From a frugality standpoint, carrying a credit card balance is bad news, as you’re charged interest, so I always recommend consumers carry a zero balance. It’ll help both your credit score and your wallet.

530 VantageScore Even Worse

With regard to VantageScore, the lesser known, but second most popular credit score, a 530 credit score would put you in their “F” bucket.

And it’s just above the 501 absolute bottom, so clearly it’s not good news. In fact, if your credit score is this low, you’ve probably got a bankruptcy on your record, and maybe a foreclosure for good measure.

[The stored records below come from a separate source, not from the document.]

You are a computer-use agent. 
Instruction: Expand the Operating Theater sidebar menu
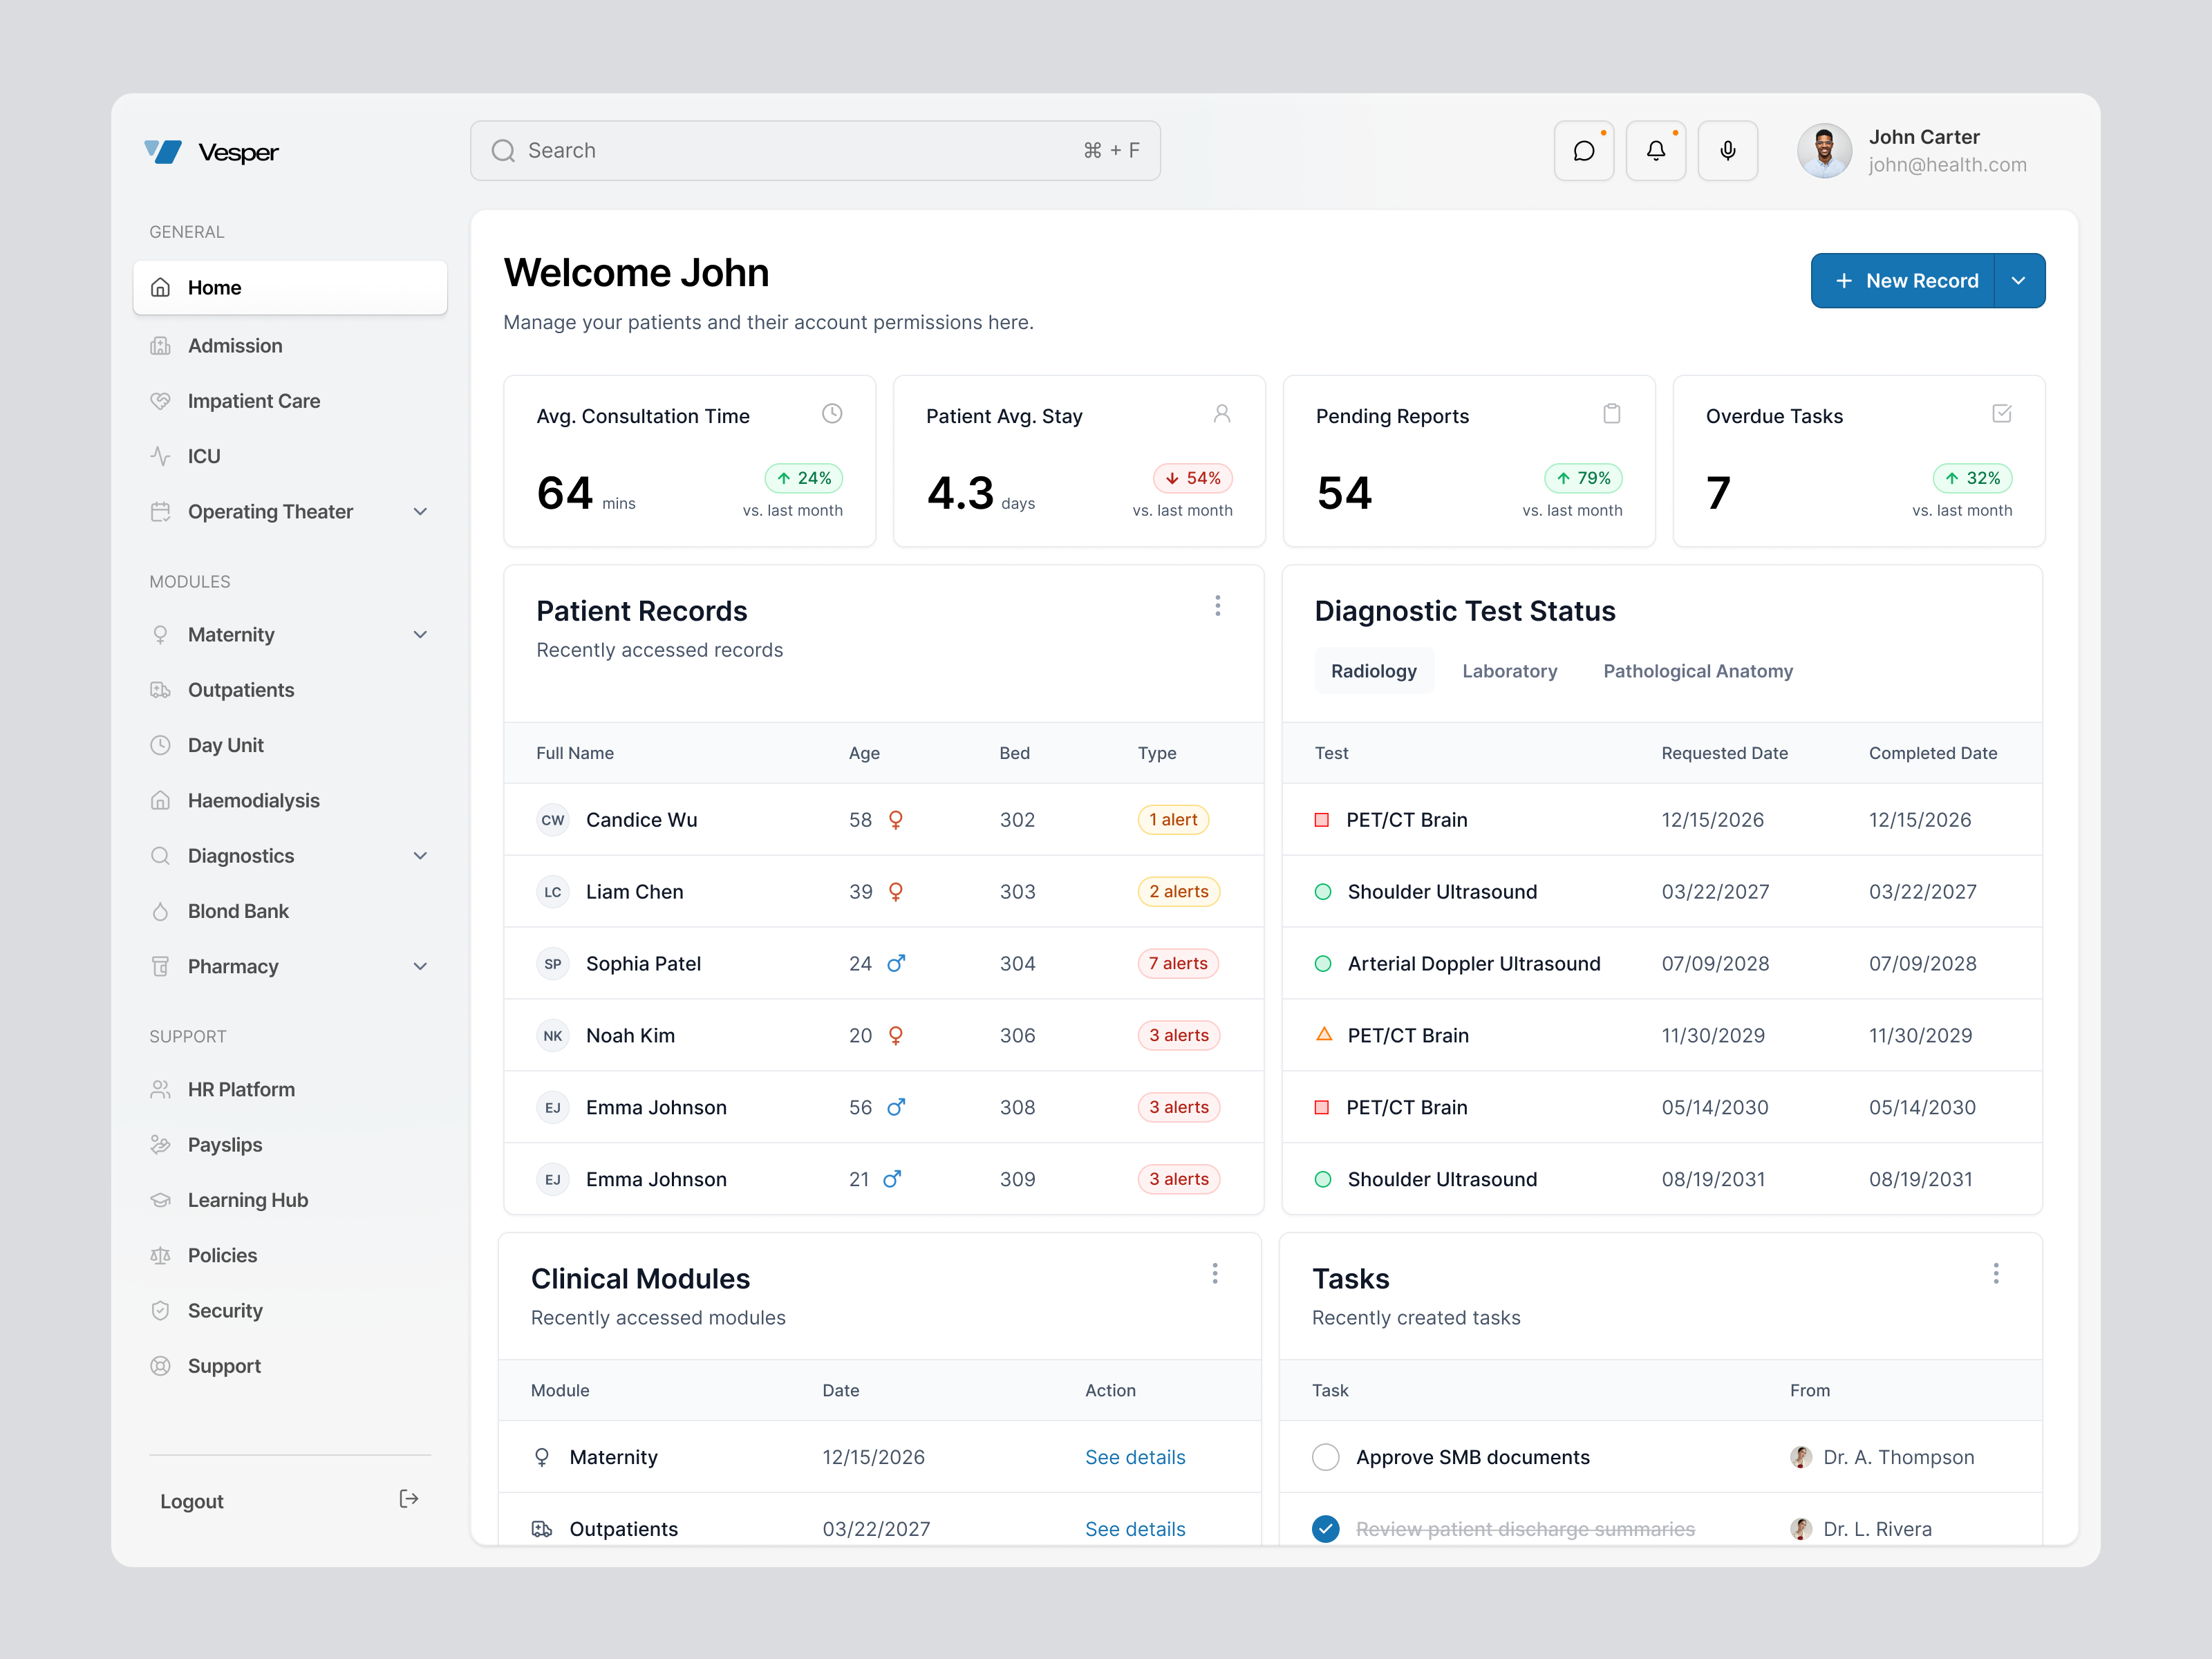pyautogui.click(x=420, y=511)
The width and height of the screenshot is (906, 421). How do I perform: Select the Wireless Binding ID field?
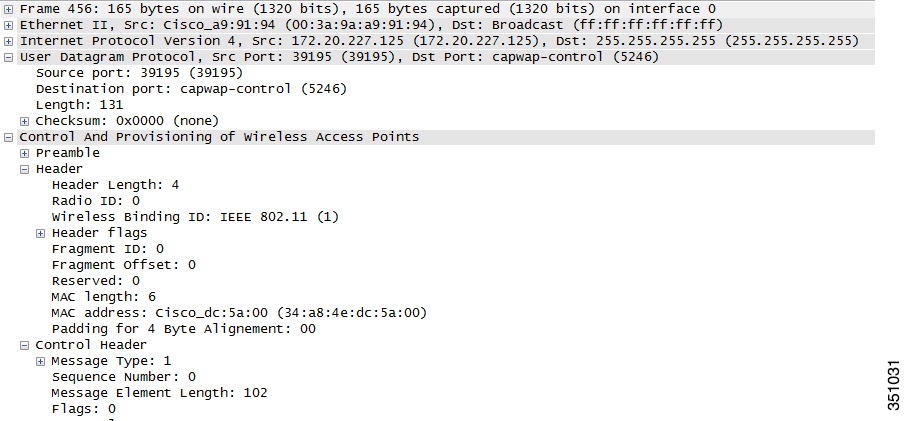point(195,217)
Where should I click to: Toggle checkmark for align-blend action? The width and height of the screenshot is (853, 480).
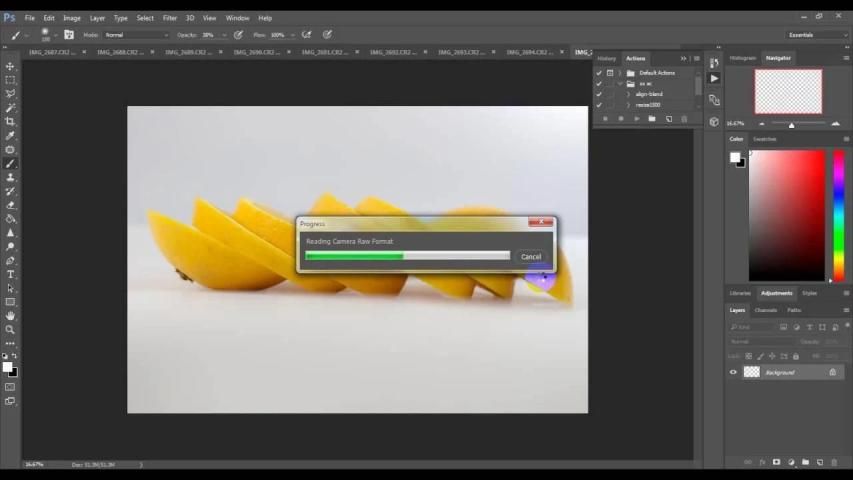tap(599, 94)
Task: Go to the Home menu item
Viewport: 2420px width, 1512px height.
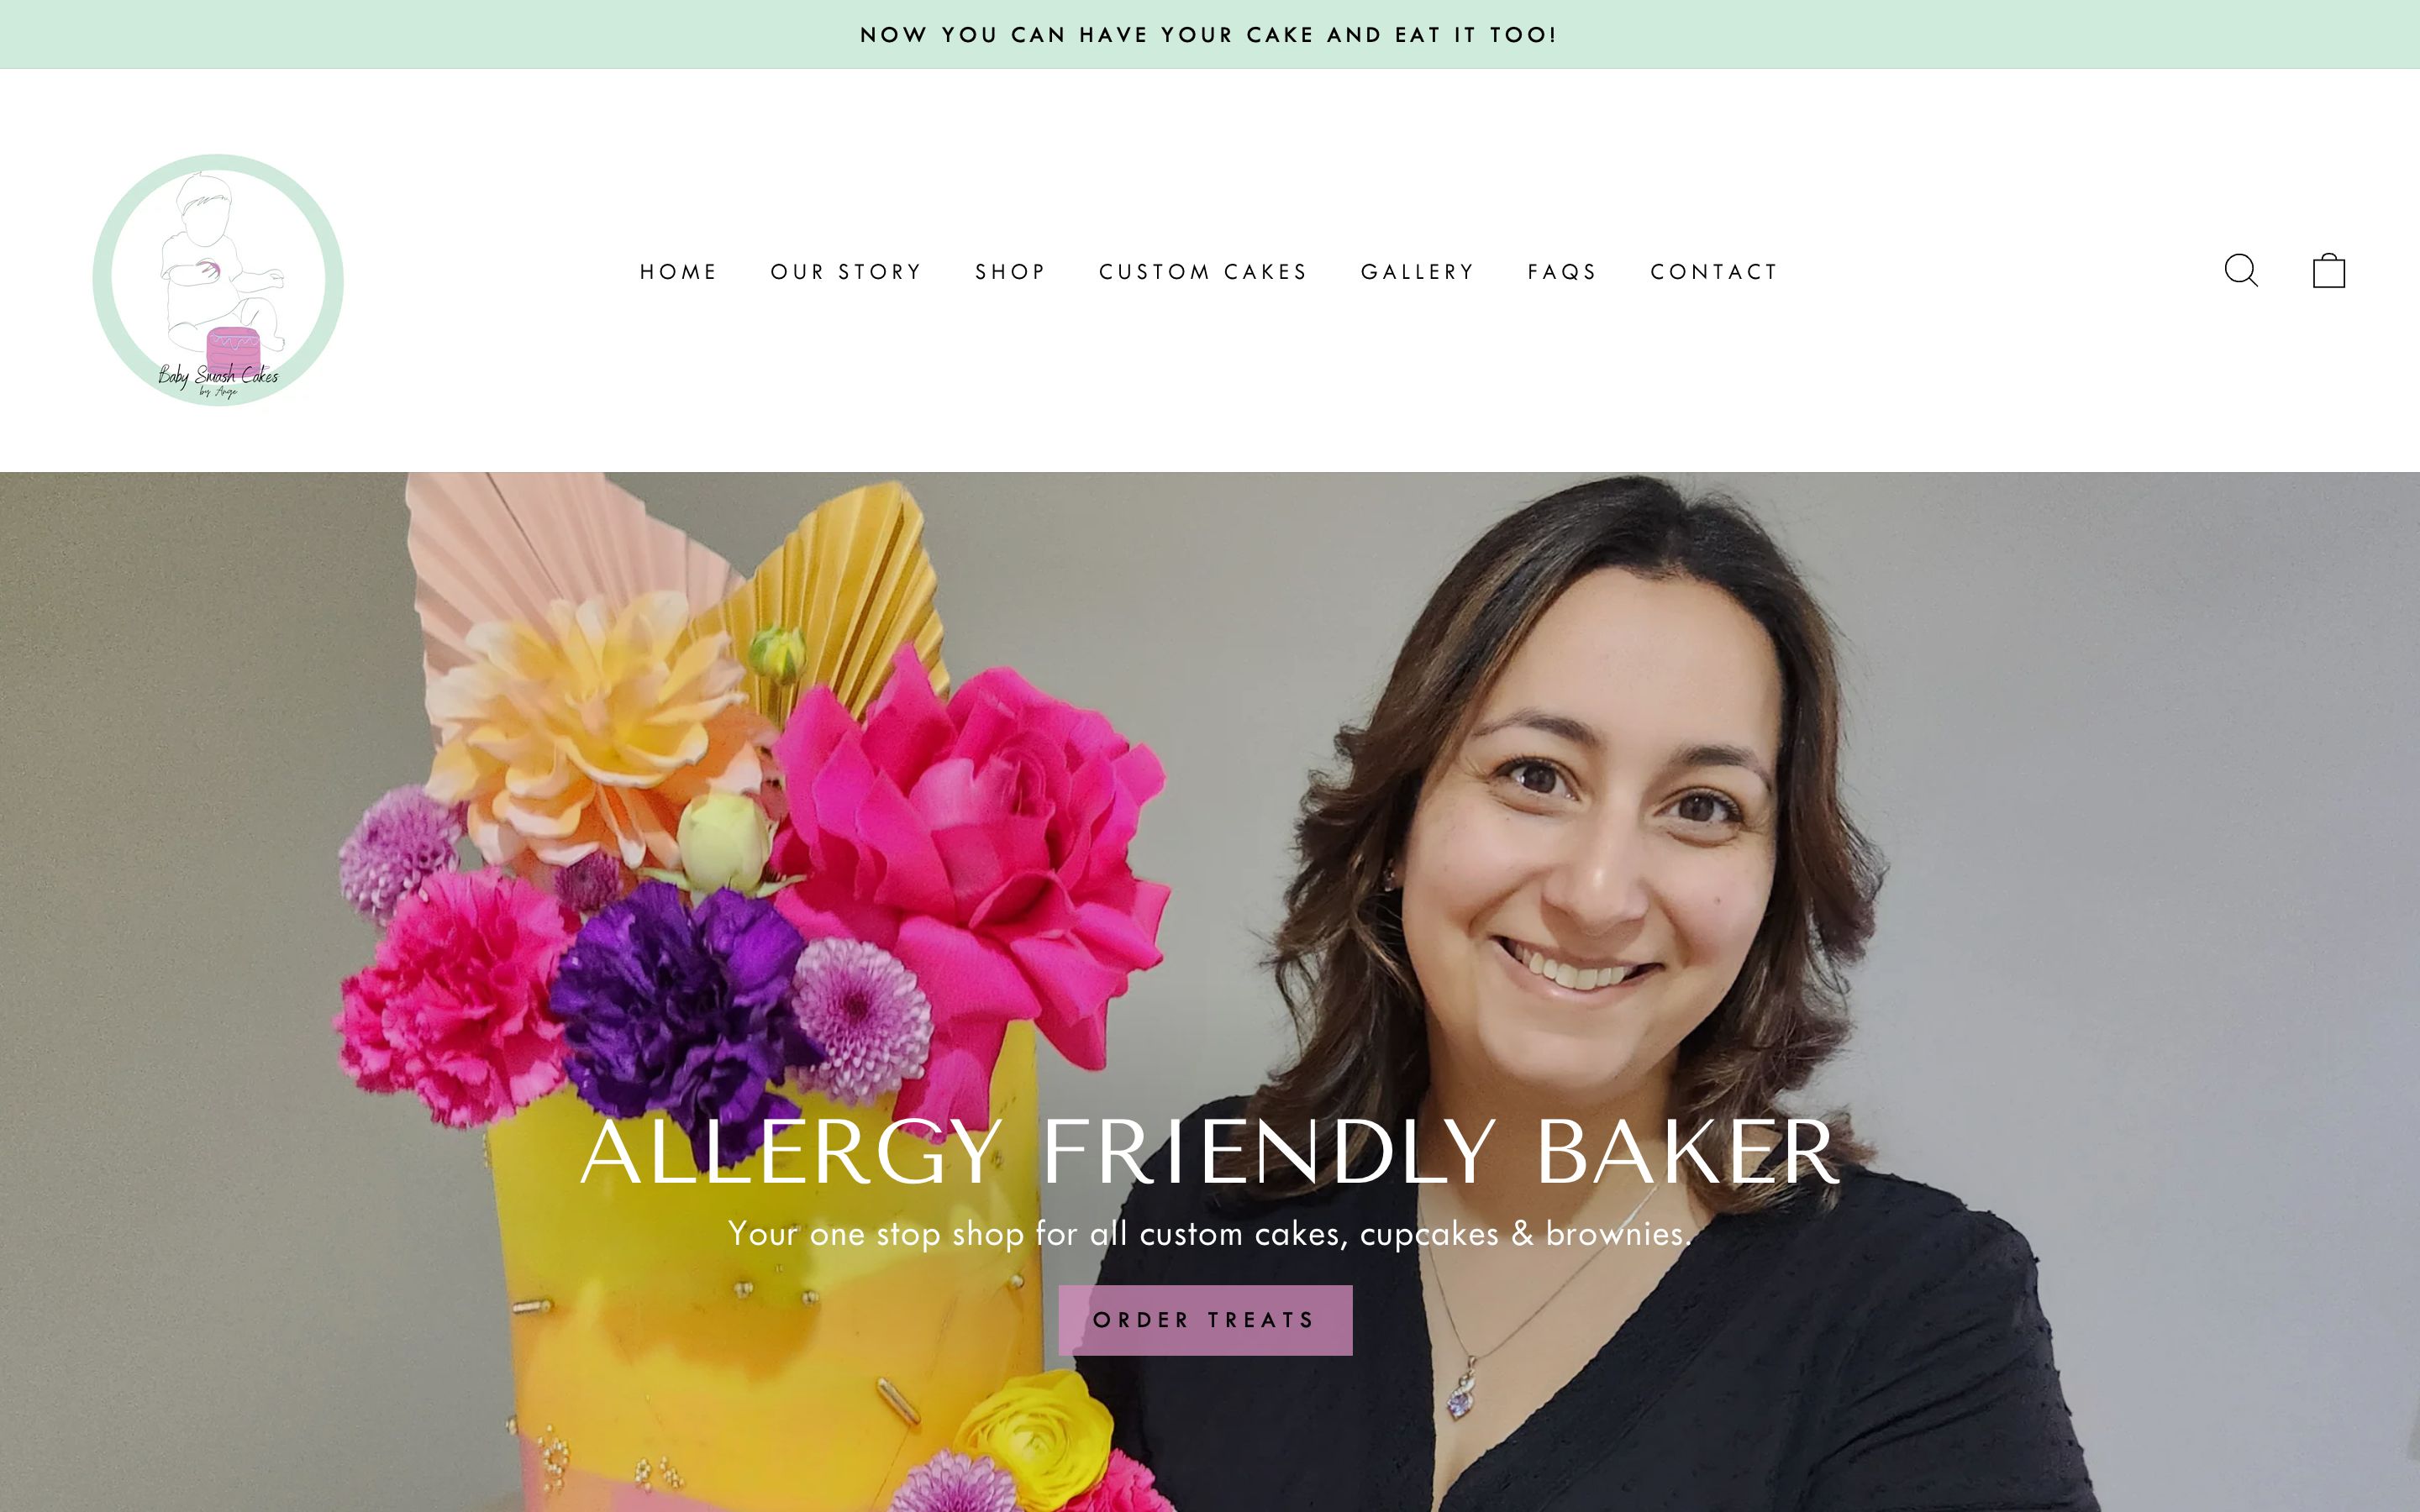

You’ll certainly have a slew of delinquent account and not much in the way of positive credit history.

It’s not to say you’re completely screwed, but it’s going to take a lot of time to get back on track. We’re talking years…

In any case, a credit score monitoring program is probably advisable to keep track of your progress as you try to get back in the credit reporting agencies‘ good books.

You may also want to take a hard look at your credit report to determine if anything is reporting in error.

If so, you can dispute the negative items and you may see your credit score rise relatively quickly.

There have definitely been cases of erroneous medical collections sinking credit scores, so it’d be in your best interest to take a look and see if there are any easy outs first.

After that, healthy credit score habits such as paying on time, keeping balances lows, and applying for new credit sparingly will boost your scores.